The Gender at the Centre Initiative is the other major pillar that reflects how the IIEP’s office for Africa has expanded. Launched in 2019 as part of the G7 summit and coordinated by United Nations Girls’ Education Initiative (UNGEI), this programme aims to strengthen the capacities of eight sub-Saharan African countries to mainstream gender in the development, implementation and monitoring of education policies. As the technical lead of this initiative, the IIEP supports governments, delivers training courses and produces knowledge on the crucial issue of inclusion in African education systems.

Gender-sensitive training in education planning has given me the skills and knowledge I need to prepare reference materials to promote gender equality in education. This is vital for launching strategic initiatives that take into account the specific needs of girls and boys.

Rasmata Ouedraogo
Head of inclusive education, girls’ education and gender initiatives at the ministry for national education, literacy and for promoting the national languages of Burkina Faso

Looking to the future

The Dakar office now employs around 40 people, ten times more than it had when it was first established 20 years ago. In the aftermath of a global pandemic that has severely impacted already-stretched education systems, the IIEP’s activity in Africa is set to be stepped up even further across the continent. A key focus will be supporting the operational implementation of educational reforms and policies set out in partner countries’ education sector plans.

 IIEP’s Medium Term Strategy (2022-2025) commits us to focusing 50% of our portfolio in continental Africa. Building on the work of Pole de Dakar, our IIEP-Dakar office will lead the organization’s efforts to support continental capacity for planning and management of educational systems, reinforcing achievement of the sustainable development goals.

Karen Mundy
Director of IIEP-UNESCO

Five key challenges for education in Africa

With eight years until the 2030 deadline, funding for education,  quality learning, demographics, inclusive education and youth employment remain major challenges for the continent’s future.

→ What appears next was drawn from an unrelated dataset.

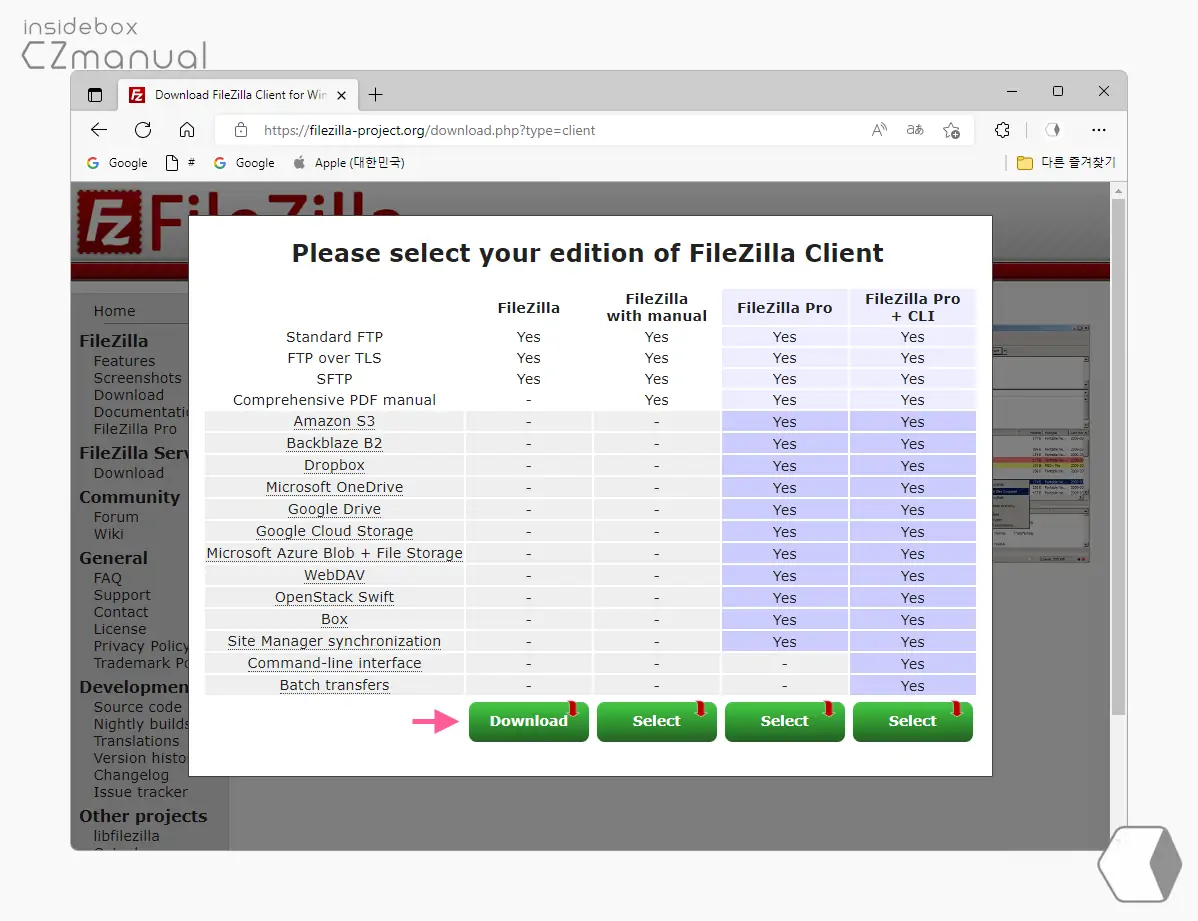
Task: Select the FileZilla with manual edition
Action: pos(656,721)
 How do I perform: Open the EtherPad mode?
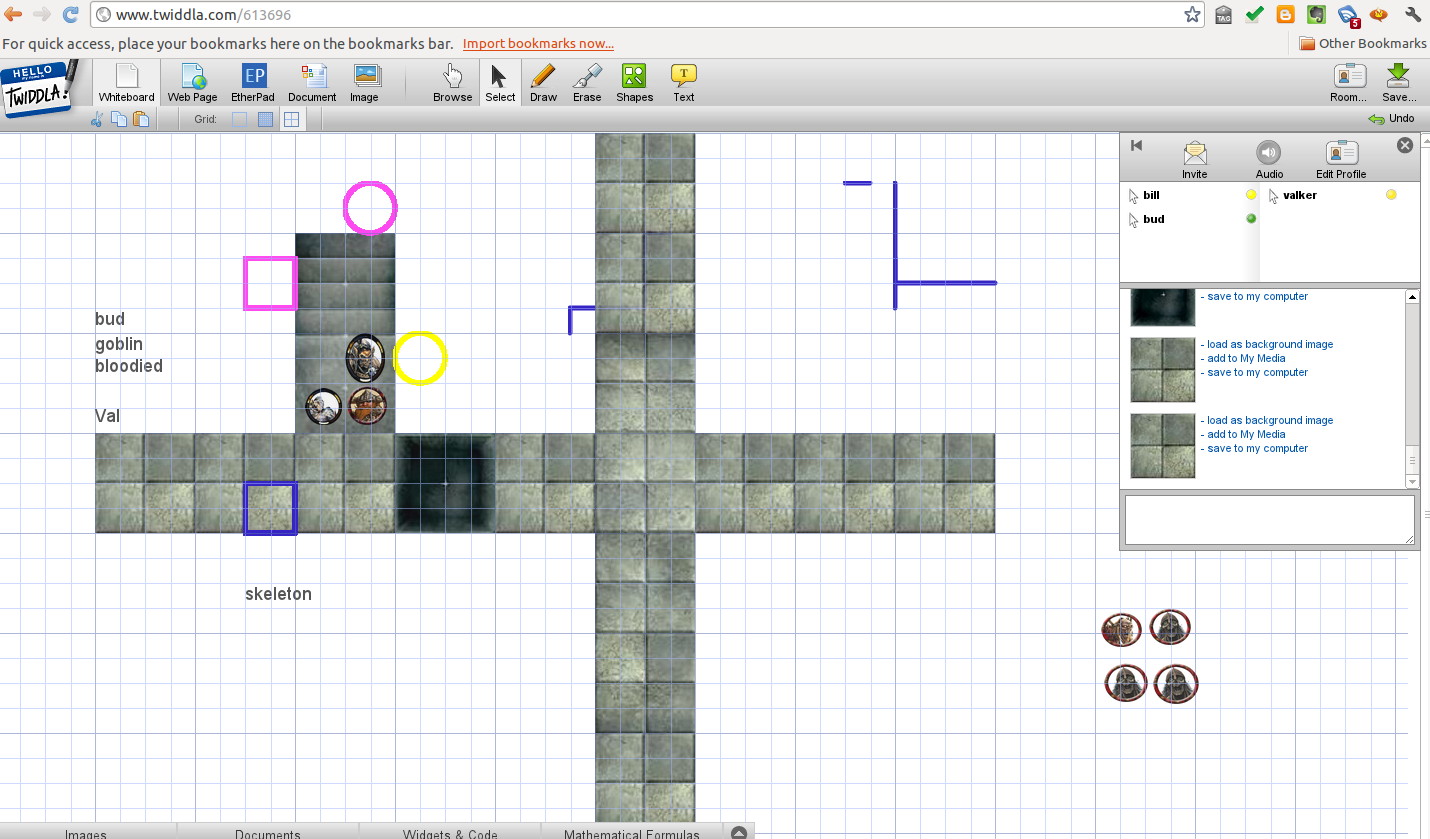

To respond to the continent’s growing needs in the area of educational planning and management, IIEP-UNESCO Dakar is now seeking to accelerate its impact on the ground by developing key partnerships with leading institutional and academic partners on the continent.

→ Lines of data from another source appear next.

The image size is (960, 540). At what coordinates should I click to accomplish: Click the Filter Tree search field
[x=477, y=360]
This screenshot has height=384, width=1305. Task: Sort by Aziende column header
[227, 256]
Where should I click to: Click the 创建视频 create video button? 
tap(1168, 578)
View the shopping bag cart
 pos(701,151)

In 20 years, we’ve helped so many African countries to develop credible and sustainable education policies. This historic expertise of the IIEP-UNESCO Dakar office is indispensable but is not enough on its own. Our role today is to support all the continent’s countries throughout the educational planning cycle, and to boost our presence alongside them when implementing education plans and policies.

Koffi Segniagbeto
Head of the IIEP-UNESCO regional office for Africa

Africa and Gender Equality are UNESCO’s two global priorities. IIEP’s objective is that at least 50% of   IIEP’s country programme budget goes to Africa and 100% of IIEP projects mainstream gender, at least partially.